Fredrick Tipton, better known as Freddie “Gangsta” Gibbs took an unplanned hiatus from music, but has finally had a long-awaited return to music and is more superior than ever. His newest record, You Only Live 2wice is a constant reminder of why Freddie Gibbs is at the top of his game and continues to stay in his own lane, creating a throwback style of hip-hop, while progressing and making a unique, distinctive sound that is instantly recognizable.
From the beginning of Gibbs’ journey, he has always been a monument in lyrical ability and production, incredibly distinctive and able to stand out from the crowd; You Only Live 2wice is no different. The opening track, “20 Karat Jesus” is a bombastic return to the stage where he belonged after so much time. “20 Karat Jesus” is also a two-part track that first begins with Gibbs launching a lyrical assault that shows little time to let his flow breathe. He repeatedly drops lyric after lyric while keeping an impressive level of word play on his lines that includes his outlook on how he became the Freddie Gibbs he is today, “Thug in the pen, I need forgiveness.
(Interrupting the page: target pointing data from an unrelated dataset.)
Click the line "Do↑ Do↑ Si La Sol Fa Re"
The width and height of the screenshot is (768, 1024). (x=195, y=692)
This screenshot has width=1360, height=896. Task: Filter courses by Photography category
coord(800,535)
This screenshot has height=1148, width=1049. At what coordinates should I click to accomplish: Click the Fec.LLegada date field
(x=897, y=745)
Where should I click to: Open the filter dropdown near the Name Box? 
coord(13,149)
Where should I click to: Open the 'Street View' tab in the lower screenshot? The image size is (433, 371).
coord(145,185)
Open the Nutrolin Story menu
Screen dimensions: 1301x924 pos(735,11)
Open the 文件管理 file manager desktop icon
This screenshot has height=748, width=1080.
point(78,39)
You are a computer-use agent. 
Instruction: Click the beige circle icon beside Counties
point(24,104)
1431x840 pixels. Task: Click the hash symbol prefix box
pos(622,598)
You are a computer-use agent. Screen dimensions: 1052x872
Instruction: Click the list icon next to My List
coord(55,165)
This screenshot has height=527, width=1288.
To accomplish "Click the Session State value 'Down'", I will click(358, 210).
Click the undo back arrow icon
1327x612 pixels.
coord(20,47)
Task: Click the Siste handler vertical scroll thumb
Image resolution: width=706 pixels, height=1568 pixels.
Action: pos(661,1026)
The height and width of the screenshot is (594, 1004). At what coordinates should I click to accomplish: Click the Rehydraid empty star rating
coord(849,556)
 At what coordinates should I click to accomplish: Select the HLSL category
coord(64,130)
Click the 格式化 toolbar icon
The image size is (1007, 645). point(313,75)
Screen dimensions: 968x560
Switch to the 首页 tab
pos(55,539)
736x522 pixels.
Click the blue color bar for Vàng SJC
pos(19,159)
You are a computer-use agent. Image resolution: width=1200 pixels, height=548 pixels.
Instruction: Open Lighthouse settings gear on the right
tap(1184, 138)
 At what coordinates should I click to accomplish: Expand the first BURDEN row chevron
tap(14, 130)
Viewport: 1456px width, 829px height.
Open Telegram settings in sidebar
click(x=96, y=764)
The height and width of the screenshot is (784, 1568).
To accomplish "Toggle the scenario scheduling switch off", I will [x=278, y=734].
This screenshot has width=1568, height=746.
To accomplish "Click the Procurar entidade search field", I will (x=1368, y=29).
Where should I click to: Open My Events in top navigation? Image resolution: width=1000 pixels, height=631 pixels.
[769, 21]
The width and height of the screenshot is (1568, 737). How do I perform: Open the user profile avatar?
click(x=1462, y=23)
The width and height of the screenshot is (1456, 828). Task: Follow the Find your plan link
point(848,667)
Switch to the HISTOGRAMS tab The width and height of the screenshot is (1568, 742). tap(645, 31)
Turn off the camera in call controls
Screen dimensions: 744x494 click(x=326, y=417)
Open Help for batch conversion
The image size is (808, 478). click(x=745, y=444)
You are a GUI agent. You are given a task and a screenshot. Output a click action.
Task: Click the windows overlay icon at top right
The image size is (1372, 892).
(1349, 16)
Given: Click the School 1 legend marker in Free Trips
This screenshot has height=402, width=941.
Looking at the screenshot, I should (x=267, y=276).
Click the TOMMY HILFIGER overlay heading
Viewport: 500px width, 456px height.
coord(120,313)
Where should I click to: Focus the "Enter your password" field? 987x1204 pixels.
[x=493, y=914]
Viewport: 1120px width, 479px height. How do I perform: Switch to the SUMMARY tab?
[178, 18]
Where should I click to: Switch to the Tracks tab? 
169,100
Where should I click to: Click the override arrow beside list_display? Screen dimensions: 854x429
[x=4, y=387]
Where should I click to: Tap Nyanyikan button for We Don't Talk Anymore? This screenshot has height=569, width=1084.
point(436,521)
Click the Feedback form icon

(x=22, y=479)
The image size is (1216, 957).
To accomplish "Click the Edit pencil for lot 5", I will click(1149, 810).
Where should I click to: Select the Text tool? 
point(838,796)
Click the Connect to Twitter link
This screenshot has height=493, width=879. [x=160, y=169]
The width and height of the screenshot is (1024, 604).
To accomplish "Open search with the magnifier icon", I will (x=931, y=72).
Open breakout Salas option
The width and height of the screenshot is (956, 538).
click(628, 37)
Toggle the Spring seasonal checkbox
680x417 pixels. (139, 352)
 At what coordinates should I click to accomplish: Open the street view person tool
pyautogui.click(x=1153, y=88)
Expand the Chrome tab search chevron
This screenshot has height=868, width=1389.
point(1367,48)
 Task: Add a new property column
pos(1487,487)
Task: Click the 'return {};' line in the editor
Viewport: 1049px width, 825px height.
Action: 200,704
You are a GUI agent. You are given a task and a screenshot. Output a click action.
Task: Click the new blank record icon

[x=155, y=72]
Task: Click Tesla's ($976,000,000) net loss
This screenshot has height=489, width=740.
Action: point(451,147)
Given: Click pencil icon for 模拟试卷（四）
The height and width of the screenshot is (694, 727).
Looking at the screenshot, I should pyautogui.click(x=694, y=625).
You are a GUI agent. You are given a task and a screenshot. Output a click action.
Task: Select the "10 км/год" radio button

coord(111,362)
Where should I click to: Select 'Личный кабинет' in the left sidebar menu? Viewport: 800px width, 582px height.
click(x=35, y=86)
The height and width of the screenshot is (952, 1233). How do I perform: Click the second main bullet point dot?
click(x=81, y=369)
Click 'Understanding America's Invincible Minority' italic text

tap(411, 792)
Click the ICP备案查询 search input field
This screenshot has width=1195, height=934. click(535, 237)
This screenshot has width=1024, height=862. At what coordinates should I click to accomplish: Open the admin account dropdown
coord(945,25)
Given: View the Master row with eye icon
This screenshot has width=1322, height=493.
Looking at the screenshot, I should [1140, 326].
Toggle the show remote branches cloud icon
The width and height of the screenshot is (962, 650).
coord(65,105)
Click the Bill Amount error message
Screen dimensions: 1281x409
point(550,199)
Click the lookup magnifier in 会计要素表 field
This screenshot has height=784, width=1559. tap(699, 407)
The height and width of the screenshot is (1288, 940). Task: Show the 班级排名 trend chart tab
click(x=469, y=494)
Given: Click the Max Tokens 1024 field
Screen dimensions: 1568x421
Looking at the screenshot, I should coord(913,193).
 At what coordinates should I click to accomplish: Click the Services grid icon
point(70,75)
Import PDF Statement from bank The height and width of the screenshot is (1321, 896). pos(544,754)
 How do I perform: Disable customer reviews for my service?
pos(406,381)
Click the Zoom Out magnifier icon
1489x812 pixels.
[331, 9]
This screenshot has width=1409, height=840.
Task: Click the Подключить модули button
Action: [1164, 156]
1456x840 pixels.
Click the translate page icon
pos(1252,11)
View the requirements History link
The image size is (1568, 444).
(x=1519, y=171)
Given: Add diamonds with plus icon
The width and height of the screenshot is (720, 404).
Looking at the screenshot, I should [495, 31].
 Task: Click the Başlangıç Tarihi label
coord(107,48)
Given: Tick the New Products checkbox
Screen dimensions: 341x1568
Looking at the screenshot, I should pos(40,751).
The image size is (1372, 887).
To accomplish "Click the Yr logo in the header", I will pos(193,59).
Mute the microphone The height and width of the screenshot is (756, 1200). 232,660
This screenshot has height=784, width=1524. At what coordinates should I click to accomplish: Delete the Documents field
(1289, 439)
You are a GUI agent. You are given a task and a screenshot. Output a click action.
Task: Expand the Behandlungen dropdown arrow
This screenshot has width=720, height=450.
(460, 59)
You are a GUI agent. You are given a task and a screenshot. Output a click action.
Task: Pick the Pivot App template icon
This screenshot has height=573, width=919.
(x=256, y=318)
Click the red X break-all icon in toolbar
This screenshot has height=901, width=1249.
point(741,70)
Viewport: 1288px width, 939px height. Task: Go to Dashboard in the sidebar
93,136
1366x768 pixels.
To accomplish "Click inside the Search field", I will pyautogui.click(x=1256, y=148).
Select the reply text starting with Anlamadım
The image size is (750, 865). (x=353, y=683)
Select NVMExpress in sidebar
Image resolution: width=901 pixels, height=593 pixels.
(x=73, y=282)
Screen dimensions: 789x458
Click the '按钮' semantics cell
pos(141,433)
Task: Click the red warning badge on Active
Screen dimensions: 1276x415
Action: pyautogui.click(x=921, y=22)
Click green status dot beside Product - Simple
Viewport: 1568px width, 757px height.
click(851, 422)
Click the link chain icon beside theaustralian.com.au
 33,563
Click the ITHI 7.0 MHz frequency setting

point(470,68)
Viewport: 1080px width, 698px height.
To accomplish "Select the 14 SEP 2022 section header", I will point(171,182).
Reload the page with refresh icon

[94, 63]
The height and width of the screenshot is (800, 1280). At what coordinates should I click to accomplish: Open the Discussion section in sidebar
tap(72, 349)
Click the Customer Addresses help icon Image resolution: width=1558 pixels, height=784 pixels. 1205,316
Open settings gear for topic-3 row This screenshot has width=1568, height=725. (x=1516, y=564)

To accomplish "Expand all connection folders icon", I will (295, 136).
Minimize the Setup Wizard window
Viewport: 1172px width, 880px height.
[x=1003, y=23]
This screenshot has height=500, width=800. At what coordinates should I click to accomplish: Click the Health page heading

I’m livin’ like every decision a sin. I know my niggas don’t want me to win, Jealousy, choppin’ off all my friends.” Gibbs also has a line where he explains, “I peel 100 dope like the poppy seed in Afghanistan. I been to drop my nuts but these cabbage hands do damage, nigga, Rips from the clip leave you stiff, mannequin challenge, nigga.” Gibbs has always managed to balance a level of realism and metaphor/simile into his lyrics that makes him become one of the most interesting artists in music right now.
As the second part of “20 Karat Jesus” slides into frame, the production here is one of the best on You Only Live 2wice. This production which sounds like a choir and drums from the ‘70s church band that is paired with Freddie Gibbs is all about what Gibbs’ monumental sound is like. He comes in with substantial lyrics that are like a heavyweight champion that delivers punch after punch. “Quarter brick, half a brick, holy shit, whole shit. Scar across my face, strap on my shoulder on some Tony shit… Don’t blow your money, young nigga, pay your lawyer, niggas is wrapped in electrical tape, they walkin’ tape recorders, yeah.” Freddie Gibbs speaks with such strength behind his voice and the emotion instilled in his lyrics is downright remarkable.
You Only Live 2wice feels like a hit song after hit song, Freddie Gibbs has really done an outstanding job on choosing his sound production and making substantial lyrics that illustrate a sense of personal story and a sense of the world around Gibbs. On the track “Crushed Glass,” Gibbs explains in a few sections about his unfortunate and unlawful prison sentence where he was eventually acquitted of Sexual Assault Charges in Vienna, Austria. Gibbs explains, “’Round the world, jail system like a slave trade, nigga. Got me in this foreign prison, monkey in a cage, nigga.” Gibbs then moves through his verse explaining his story of being locked up in the Austrian prison, missing tour date shows and barely eating. There is however a shining light at the end of his sentence as Gibbs explains, “Gangsta G, I fucked the industry, them crackers say I’m too aggressive, I turned myself into a boss without a fuckin’ question.” While extremely blunt in his delivery, Freddie Gibbs drops more insight into his personal feelings and what he came from, showing how to improve and overcome adversity.
Gibbs continues on through You Only Live 2wice, continually bringing in more and more power into each track until he reaches “Amnesia” which is the closest thing to becoming a club record from Gibbs. The booming 808’s are fantastic and the production is truly the most important thing on this track. The way that Gibbs attacks on the instrumental is intriguing and it is the lines “I just did 50 cities in a row, back to back Benz Bentley in a row, Slangin’ that dog sign to the row. I don’t play households, gotta go.” While the track is not one of the strong points of You Only Live 2wice, it is easily approachable and nearly everyone can listen to it, but does not harness the musical prowess that Gibbs displays on the following track, “Andrea.”
More subtle and smoother than previous tracks, “Andrea” is more of a smoky style of production that becomes more focused on the bass that resembles a more authentic method and is a welcome change from the usual sound of attacking instrumentals. The second portion of “Andrea” does include a slowed, more aggressive style of instrumental, but it is again a welcome change as it only lasts for a few moments before launching into “Phone Lit” and the final track of the eight-track saga, “Homesick.”
“Phone Lit” acts more as an interlude that has a verse, but is more focused on the instrumental and on progressing You Only Live 2wice to its unfortunate end. Freddie Gibbs shows two different sides on this project and while both are unique in their own way, it is the way that Gibbs can switch his style so quickly and stretch certain tracks into additional parts that truly makes the production aspect of Freddie Gibbs stand out. “Homesick” is the final closer and as the last leg, it makes for a somber shuffle out into the rain-filled streets where Freddie Gibbs is once again free. Free again to continue his craft, be with his family again, and continue to hone in on his skills, making Freddie Gibbs who Freddie Gibbs is today.